Records for this task:
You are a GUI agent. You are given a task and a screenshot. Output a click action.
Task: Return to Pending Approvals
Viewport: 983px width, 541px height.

* * *

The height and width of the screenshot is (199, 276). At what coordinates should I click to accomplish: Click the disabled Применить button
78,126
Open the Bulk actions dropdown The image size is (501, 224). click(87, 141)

Exercise instructions: The line above containing "Task: Return to Pending Approvals", the line containing "Viewport: 983px width, 541px height.", and every line between them are to be transcribed exactly; no other line is wanted.

Solution to the exercise:
Task: Return to Pending Approvals
Viewport: 983px width, 541px height.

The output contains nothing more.